Add the brandy to the pan - stand back, in case it ignites - and bubble furiously for a minute or two, or until the alcohol has burned off and the liquid has reduced by about half. Remove the thyme sprig and pour the hot pan juices into the liquidizer.

Put the cream, the remaining 50 g butter and 1 tsp brandy (to taste; you might want to add a little more) into the goblet, and blitz to a smooth pureé.

Put a fine sieve over a bowl and tip the warm mixture into it.  Strain it through the sieve by pressing down on the mixture with the back of a large spoon.

Stir in the green peppercorns and a little freshly grated nutmeg, to taste.  Season with salt and black pepper. Let the mixture cool to for a 5-10 minutes (this is to prevent the peppercorns sinking to the bottom), stir well, then pour into a clean pâté dish. Smooth the top to as level as you can get it.

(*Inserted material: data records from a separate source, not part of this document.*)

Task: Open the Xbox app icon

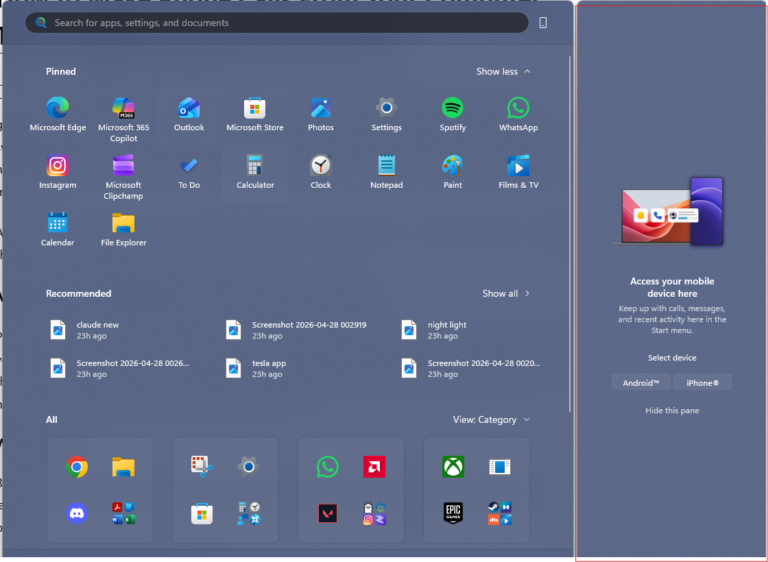Action: [x=453, y=466]
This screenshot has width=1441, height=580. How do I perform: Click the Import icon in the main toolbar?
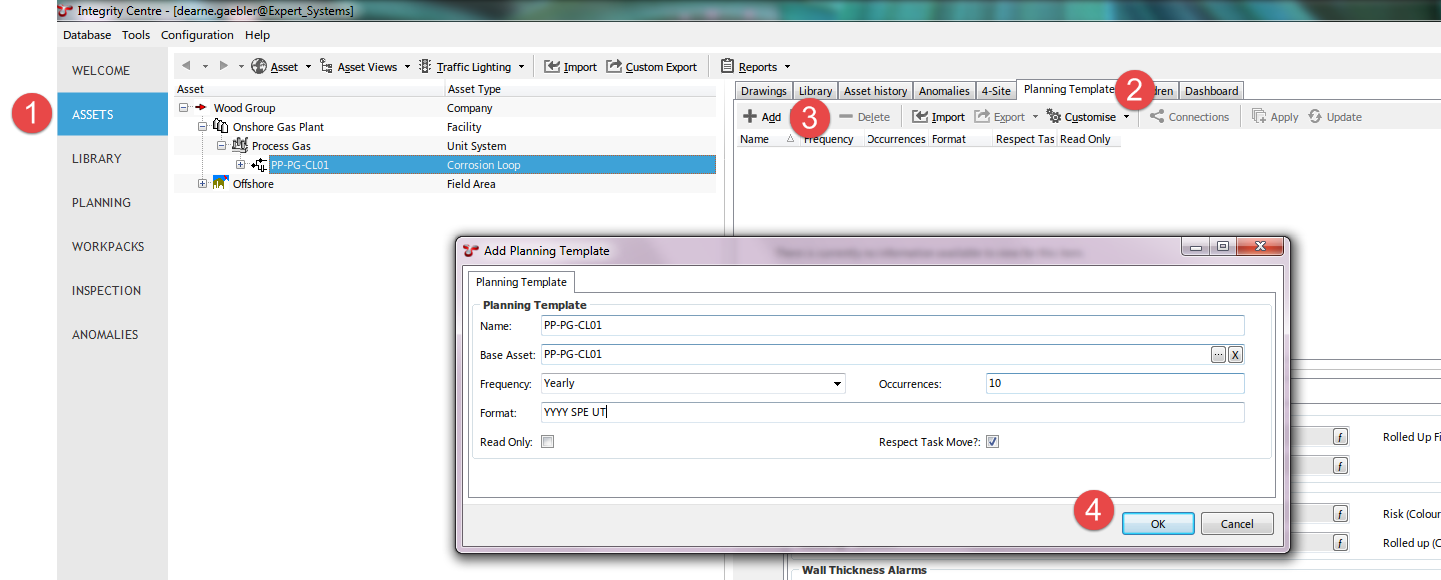pyautogui.click(x=552, y=67)
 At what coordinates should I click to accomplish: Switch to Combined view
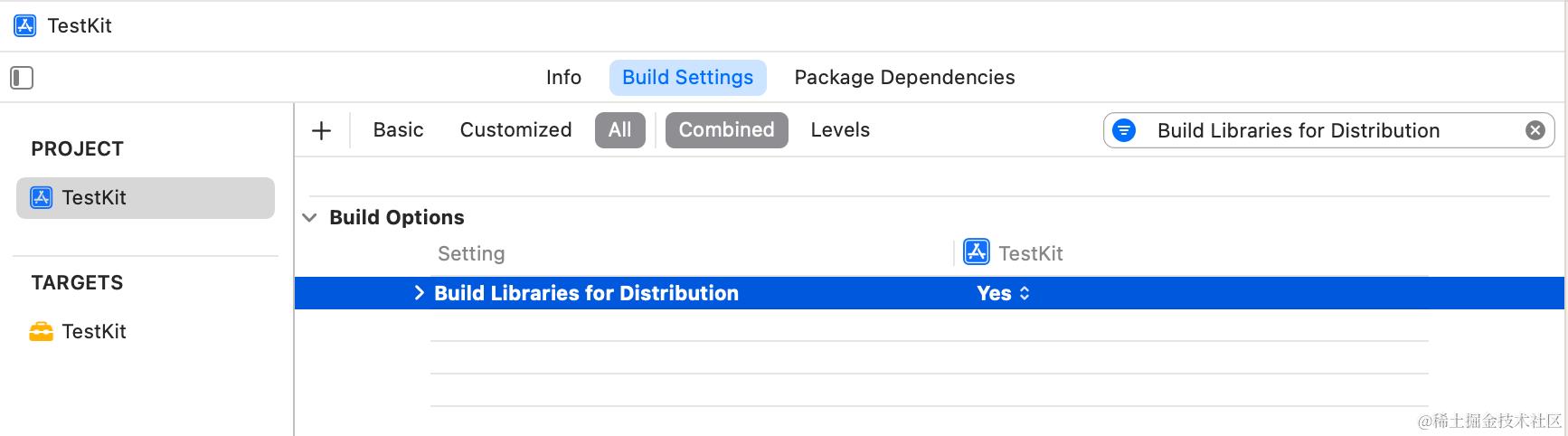(x=726, y=130)
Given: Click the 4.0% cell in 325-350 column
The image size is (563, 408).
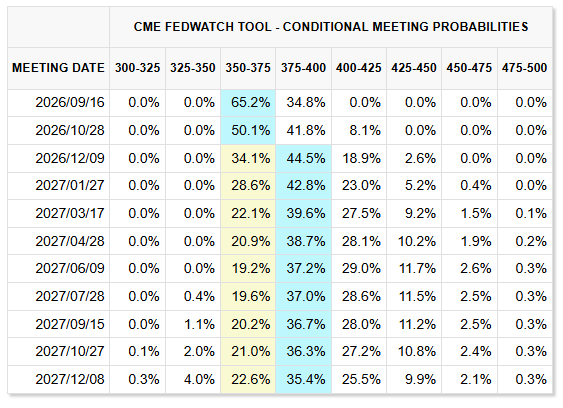Looking at the screenshot, I should point(193,379).
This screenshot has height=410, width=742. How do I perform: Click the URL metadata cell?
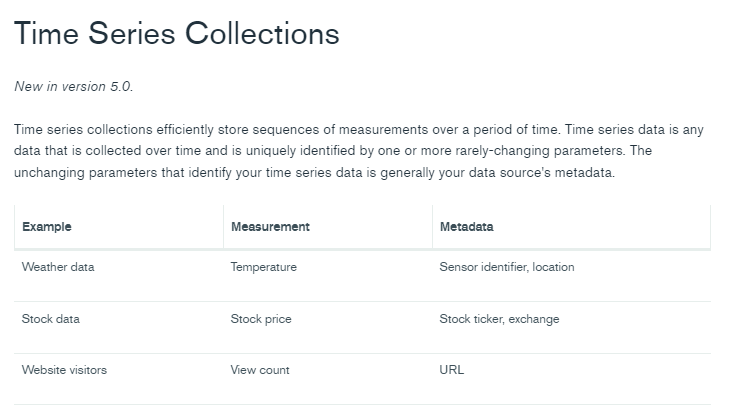[x=452, y=370]
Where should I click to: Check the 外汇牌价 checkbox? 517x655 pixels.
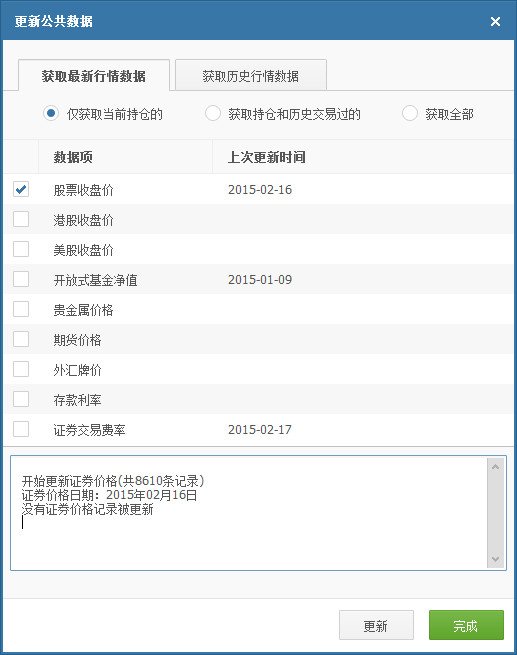coord(21,369)
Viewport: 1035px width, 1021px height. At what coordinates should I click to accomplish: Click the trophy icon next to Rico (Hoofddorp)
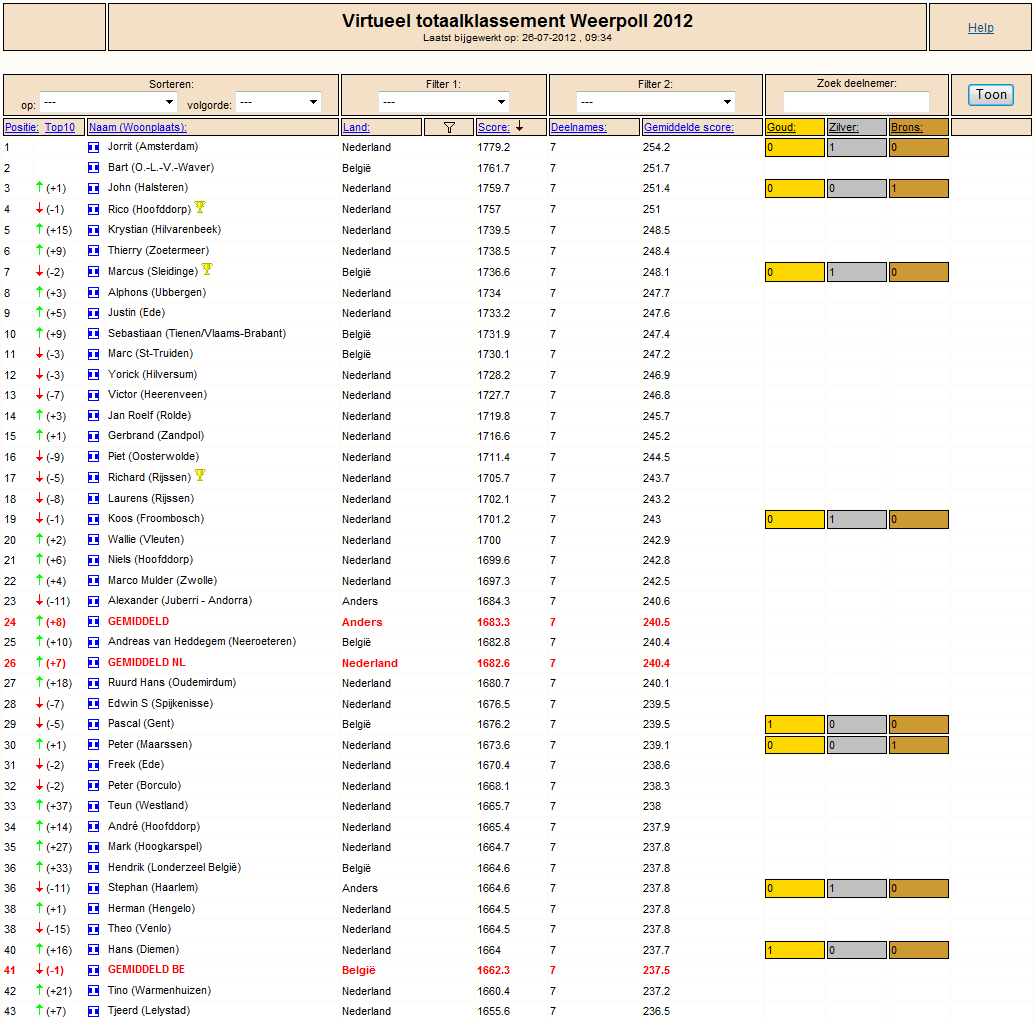(200, 207)
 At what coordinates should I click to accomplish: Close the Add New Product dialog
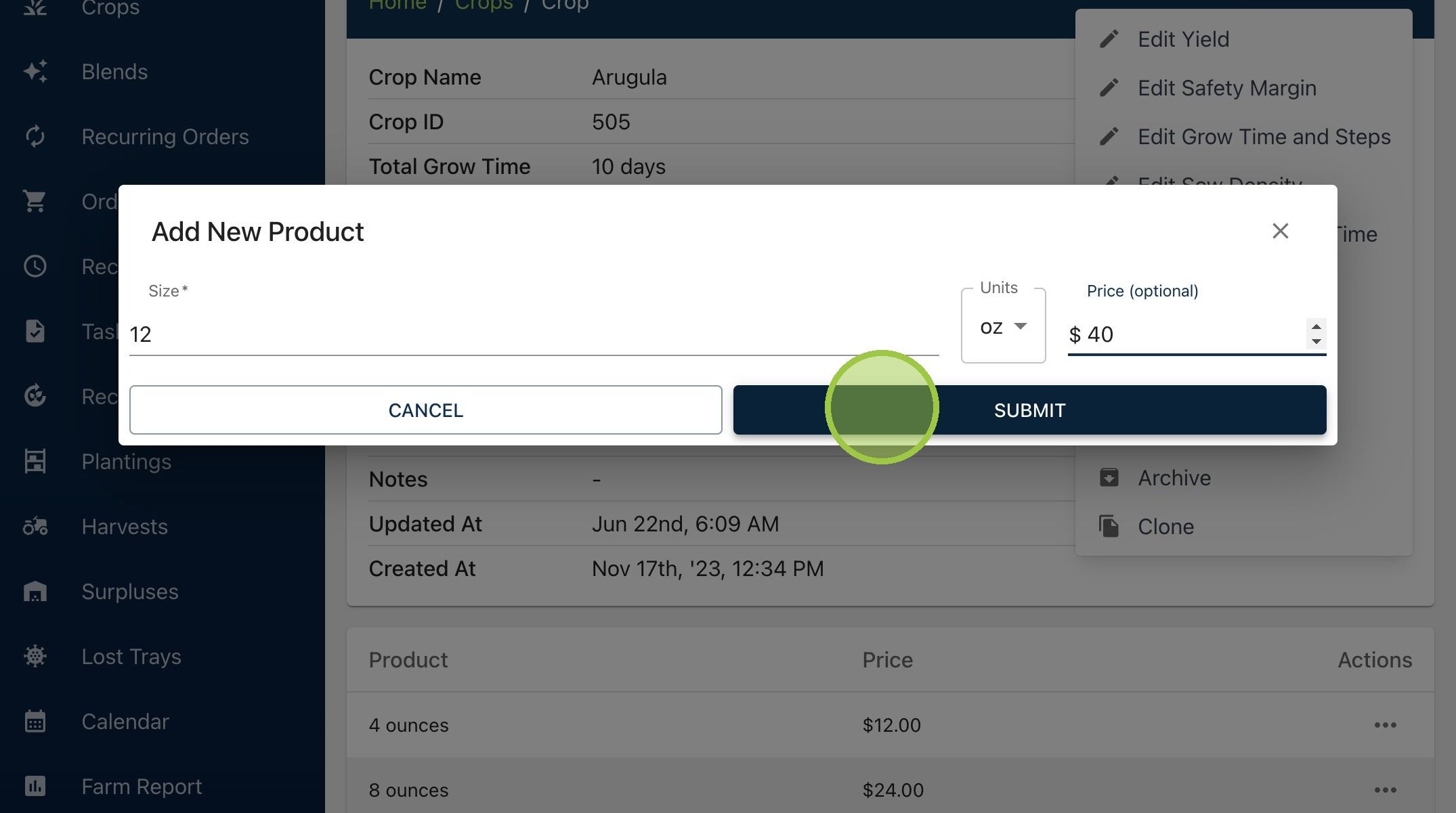point(1280,232)
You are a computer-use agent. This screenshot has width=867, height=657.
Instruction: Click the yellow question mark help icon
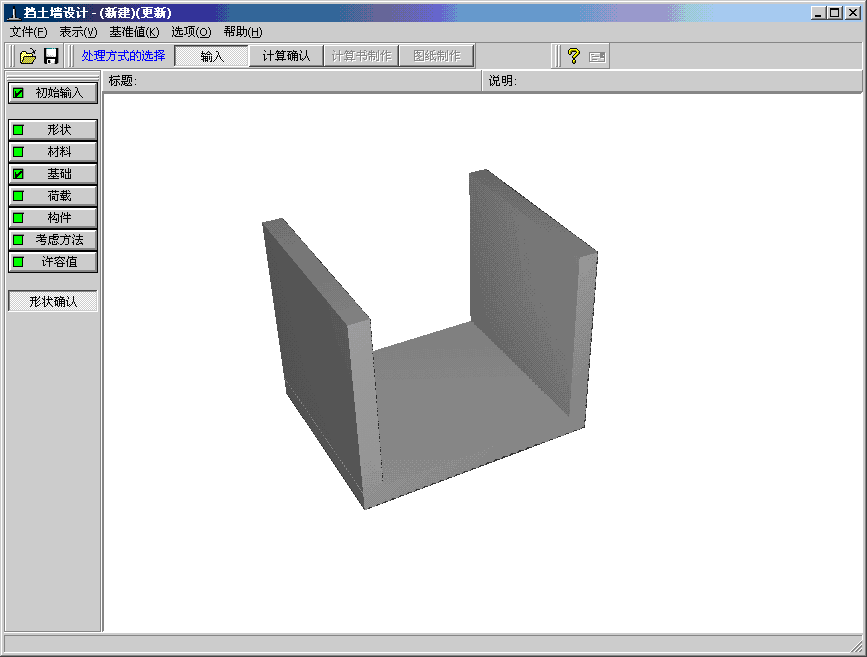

Scatter over a few more green peppercorns, and some pink peppercorns if you fancy those, and lightly press a sprig of thyme to the centre. Cover with clingfilm and refrigerate for 2 hours.

To prepare the clarified butter, melt 50 g butter in a pan or your microwave.  Place a new or laundered cloth (a dishcloth like this is perfect) in a sieve, and pour the butter through the sieve over the pâté, to form an even layer.

Cover and refrigerate until ready to eat.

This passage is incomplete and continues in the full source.